Генерализованный корковый гиперостоз (болезнь Ван-Бюхема) характеризуется остеосклерозом черепа (основание и свод), нижней челюсти, ключиц и ребер, а также утолщением коркового слоя диафизов длинных и коротких костей. Содержание щелочной фосфатазы в сыворотке повышено, и болезнь может быть следствием ускоренного образования кости нормального строения. Основные симптомы обусловлены сдавлением нервов и включают атрофию зрительного нерва, паралич лицевого нерва и глухоту. При генерализованном гиперостозе с пахидермией (синдром Юлингера) склероз связан с усиленным субпериостальным образованием губчатой кости и распространяется на эпифизы, метафизы и диафизы. Часто имеют место боли, опухание суставов и утолщение кожи запястья.

Врожденная гиперфосфатазия

Это заболевание характеризуется тяжелыми структурными деформациями скелета с увеличением толщины свода черепа, большими гомогенными участками повышенной плотности в основании черепа, расширением и потерей нормального строения костных стволов и эпифизов длинных и коротких костей. Откладывающаяся костная ткань имеет неправильную архитектуру со случайной ориентацией пластинок, что указывает на ее активную реконструкцию. Уровень щелочной фосфатазы в плазме и экскреция содержащих гидроксипролин пептидов и других продуктов распада колла" гена с мочой резко повышены. Врожденная гиперфосфатазия наследуется, по-видимому, как аутосомно-рецессивный признак. В лечении некоторых из таких больных может применяться кальцитонин.

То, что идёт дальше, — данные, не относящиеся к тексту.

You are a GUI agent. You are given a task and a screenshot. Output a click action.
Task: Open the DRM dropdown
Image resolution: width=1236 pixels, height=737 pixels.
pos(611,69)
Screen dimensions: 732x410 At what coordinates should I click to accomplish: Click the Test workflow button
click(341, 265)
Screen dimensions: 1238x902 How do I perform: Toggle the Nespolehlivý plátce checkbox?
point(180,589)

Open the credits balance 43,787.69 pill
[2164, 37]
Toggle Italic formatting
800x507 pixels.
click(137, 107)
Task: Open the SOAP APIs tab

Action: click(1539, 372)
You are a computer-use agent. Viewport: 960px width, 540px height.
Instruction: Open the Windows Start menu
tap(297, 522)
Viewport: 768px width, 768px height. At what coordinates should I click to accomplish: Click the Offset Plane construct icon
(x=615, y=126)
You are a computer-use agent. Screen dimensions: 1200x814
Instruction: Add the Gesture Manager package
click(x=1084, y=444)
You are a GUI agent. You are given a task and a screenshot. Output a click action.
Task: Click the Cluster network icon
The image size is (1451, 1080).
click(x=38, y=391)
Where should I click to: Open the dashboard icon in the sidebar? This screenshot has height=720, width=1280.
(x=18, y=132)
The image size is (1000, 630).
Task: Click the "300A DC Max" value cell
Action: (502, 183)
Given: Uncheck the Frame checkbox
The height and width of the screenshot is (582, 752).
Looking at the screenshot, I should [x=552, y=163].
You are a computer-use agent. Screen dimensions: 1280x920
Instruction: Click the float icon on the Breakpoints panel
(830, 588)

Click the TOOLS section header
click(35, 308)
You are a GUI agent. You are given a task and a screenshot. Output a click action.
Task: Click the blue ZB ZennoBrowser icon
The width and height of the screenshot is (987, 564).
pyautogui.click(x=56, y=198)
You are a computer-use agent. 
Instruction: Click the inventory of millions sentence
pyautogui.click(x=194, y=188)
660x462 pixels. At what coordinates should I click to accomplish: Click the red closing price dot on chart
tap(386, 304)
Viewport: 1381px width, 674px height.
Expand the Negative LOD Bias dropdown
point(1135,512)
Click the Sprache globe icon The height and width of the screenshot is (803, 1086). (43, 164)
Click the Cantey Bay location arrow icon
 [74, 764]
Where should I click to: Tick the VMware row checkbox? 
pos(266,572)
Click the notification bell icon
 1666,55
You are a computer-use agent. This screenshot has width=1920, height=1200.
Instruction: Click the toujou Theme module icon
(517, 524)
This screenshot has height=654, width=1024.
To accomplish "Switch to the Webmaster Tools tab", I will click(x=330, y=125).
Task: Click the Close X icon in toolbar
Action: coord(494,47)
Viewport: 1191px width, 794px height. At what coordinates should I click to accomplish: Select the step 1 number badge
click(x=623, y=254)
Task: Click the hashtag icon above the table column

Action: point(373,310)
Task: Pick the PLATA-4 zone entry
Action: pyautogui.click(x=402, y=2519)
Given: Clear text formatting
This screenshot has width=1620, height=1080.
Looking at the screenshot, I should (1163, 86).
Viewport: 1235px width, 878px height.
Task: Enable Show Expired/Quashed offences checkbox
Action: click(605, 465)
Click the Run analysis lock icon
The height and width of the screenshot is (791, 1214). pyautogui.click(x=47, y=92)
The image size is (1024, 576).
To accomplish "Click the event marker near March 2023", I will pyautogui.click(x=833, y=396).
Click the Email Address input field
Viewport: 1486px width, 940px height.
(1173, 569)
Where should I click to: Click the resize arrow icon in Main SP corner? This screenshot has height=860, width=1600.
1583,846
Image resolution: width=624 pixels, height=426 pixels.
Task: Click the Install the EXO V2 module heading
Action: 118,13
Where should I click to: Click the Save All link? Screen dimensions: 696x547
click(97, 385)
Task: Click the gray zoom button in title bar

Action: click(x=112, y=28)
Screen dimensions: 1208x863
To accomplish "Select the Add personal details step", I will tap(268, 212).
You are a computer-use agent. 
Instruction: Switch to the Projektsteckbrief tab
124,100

Прогрессирующая дисплазия диафизов

Заболевание, при котором наблюдается симметричное утолщение и увеличение диаметра диафизов длинных костей, особенно бедренных, больших берцовых, малых берцовых, лучевых и локтевых, получило название прогрессирующей дисплазии диафизов (болезнь Камурати -Энгельманна). Главными симптомами являются боли над областью поражения, утомляемость, нарушение походки и мышечная слабость. Уровень щелочной фосфатазы в сыворотке может быть повышен, и иногда обнаруживаются гипокальциемия и гиперфосфатемия. К другим изменениям относятся анемия, лейкопения и повышение скорости оседания эритроцитов. Применение глюкокортикоидов может вызывать клиническое и биохимическое улучшение.

Мелорхеостоз

Это редко встречающееся заболевание обычно возникает в детстве и характеризуется участками склероза в костях конечностей. Поражаться могут все отделы кости, причем участки склероза имеют плавающее распределение. Пораженная конечность часто очень болезненна.

Остеопойкилоз

Это доброкачественное заболевание обычно обнаруживается случайно и не вызывает жалоб. Оно характеризуется появлением пятен плотной трабекулярной кости, диаметром менее 1сми, как правило, равномерной плотности. Пятна располагаются в эпифизах и прилежащих частях метафизов. Поражаться могут любые кости, кроме черепа, ребер и позвонков.

Внутренний лобный гиперостоз

Внутренний лобный гиперостоз - это поражение внутренней пластинки лобных костей черепа, сопровождающееся появлением гладких, округлых эностозов, покрытых твердой мозговой оболочкой и выступающих в полость черепа. Максимальный диаметр этих эностозов обычно не достигает 1см, и они, как правило, не распространяются кзади далее венечного шва. Заболевание обнаруживается почти исключительно у женщин, которые часто страдают ожирением, гирсутизмом и различными нейропсихическими расстройствами (синдром Морганьи-Стюарта -Мореля). Однако внутренний лобный гиперостоз встречается и у женщин без явной патологии или какой-либо специфической болезни. Изменения костей черепа могут проявляться генерализованными нарушениями метаболизма.